Copy, from the entries below, each line in which the string "icon" appears.

Stored data entries:
*** Block opens ***

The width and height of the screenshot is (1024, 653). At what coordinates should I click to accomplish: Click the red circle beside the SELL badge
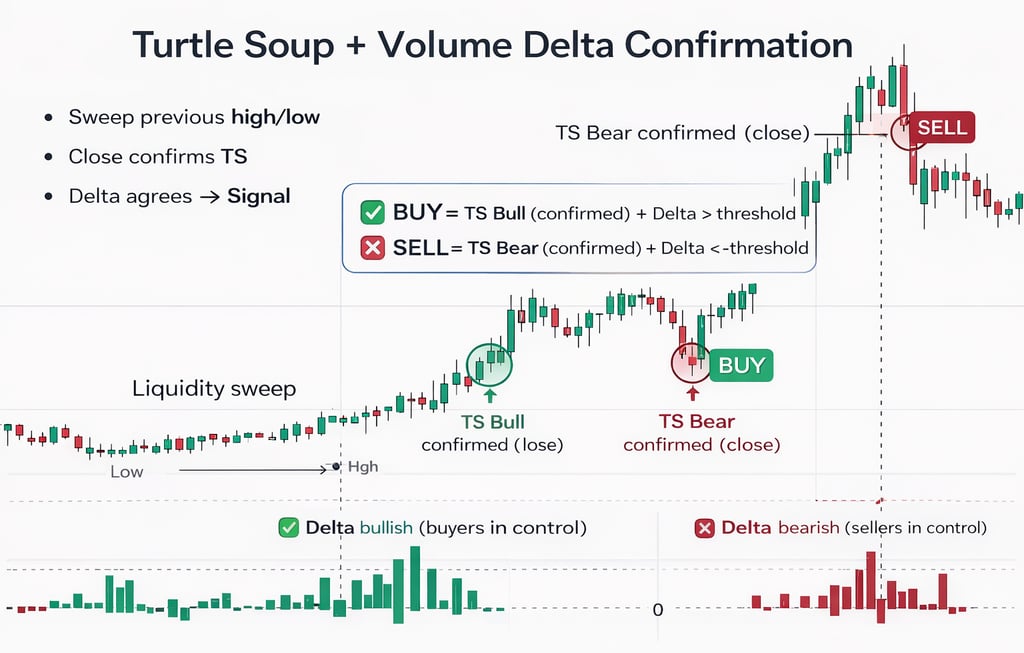[909, 132]
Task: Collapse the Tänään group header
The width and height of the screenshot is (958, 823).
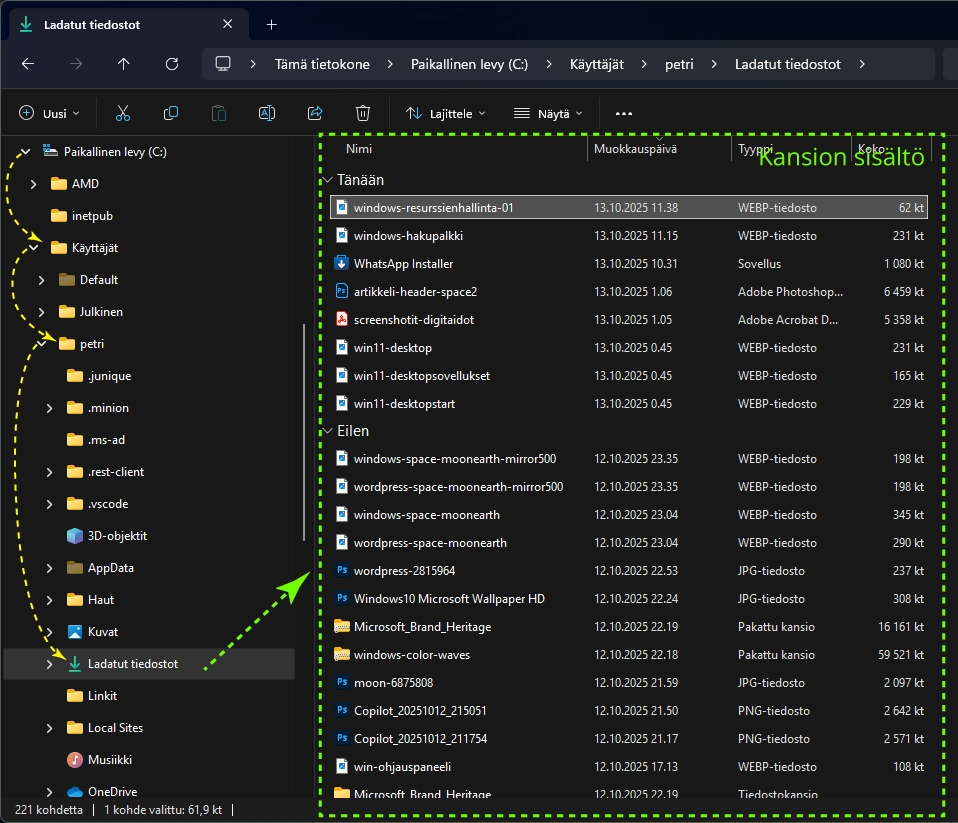Action: (328, 180)
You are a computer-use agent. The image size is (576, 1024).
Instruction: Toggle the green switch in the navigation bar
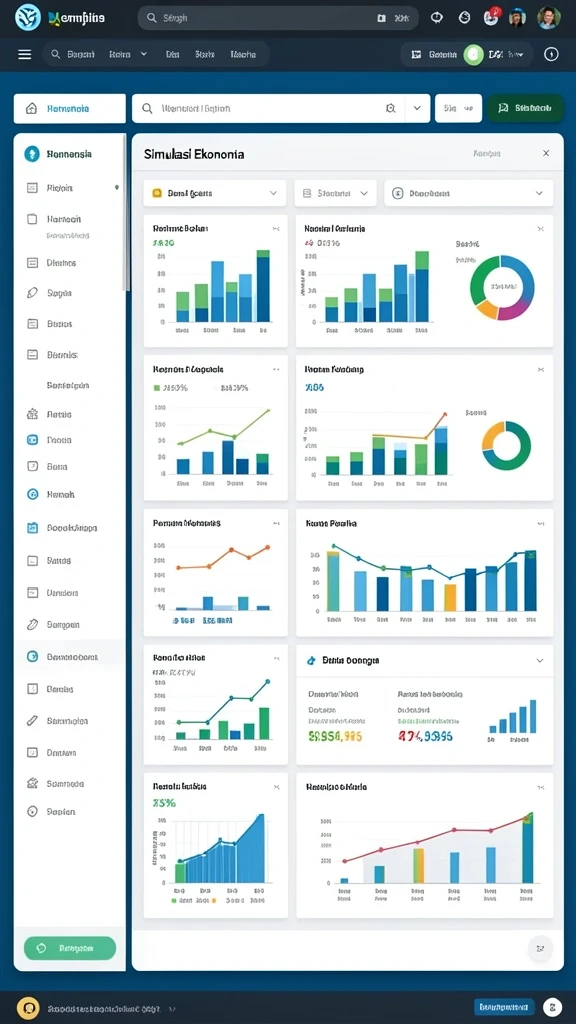point(473,55)
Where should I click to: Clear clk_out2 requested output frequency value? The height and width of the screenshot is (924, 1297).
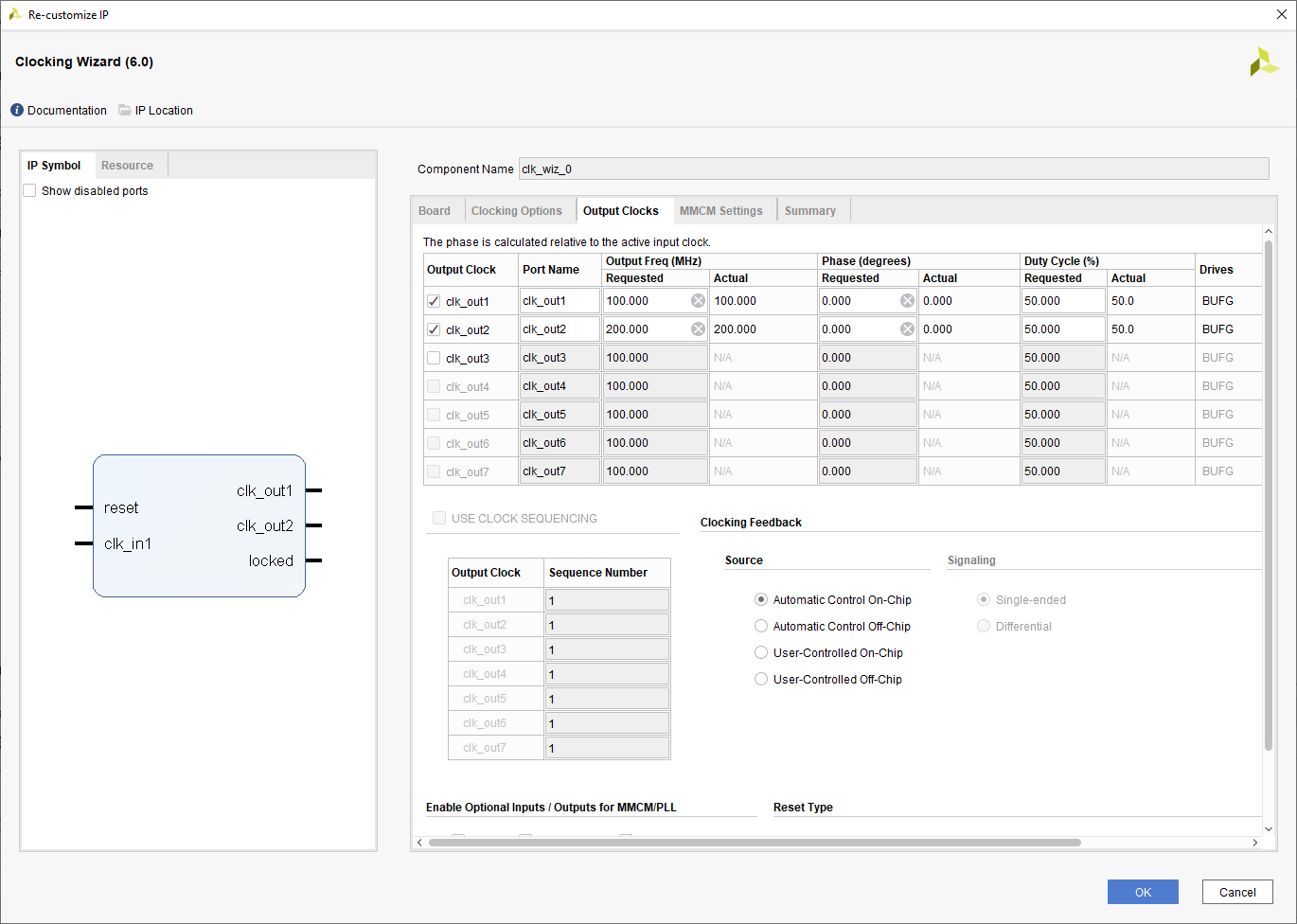(x=698, y=329)
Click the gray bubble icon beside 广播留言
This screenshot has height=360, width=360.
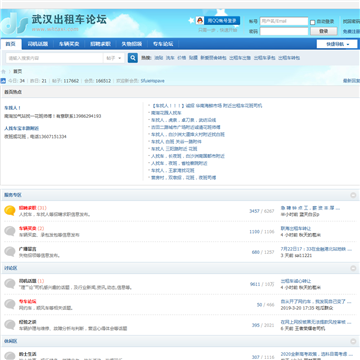(10, 252)
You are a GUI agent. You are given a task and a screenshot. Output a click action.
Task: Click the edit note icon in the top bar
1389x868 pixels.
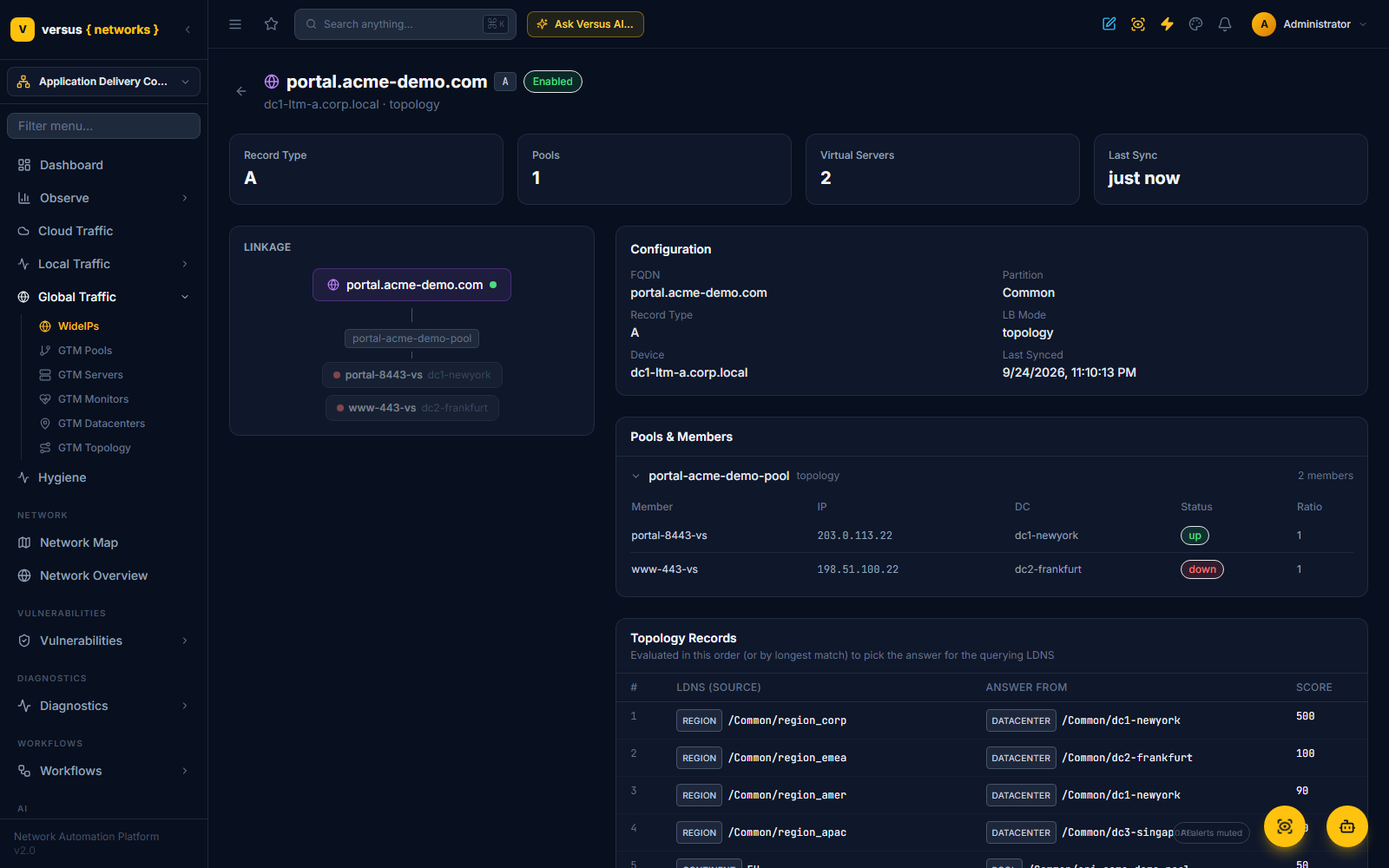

*** Block closes ***

▸ **Reply**:
Click the gray bubble icon beside 广播留言
Task: Click the edit note icon in the top bar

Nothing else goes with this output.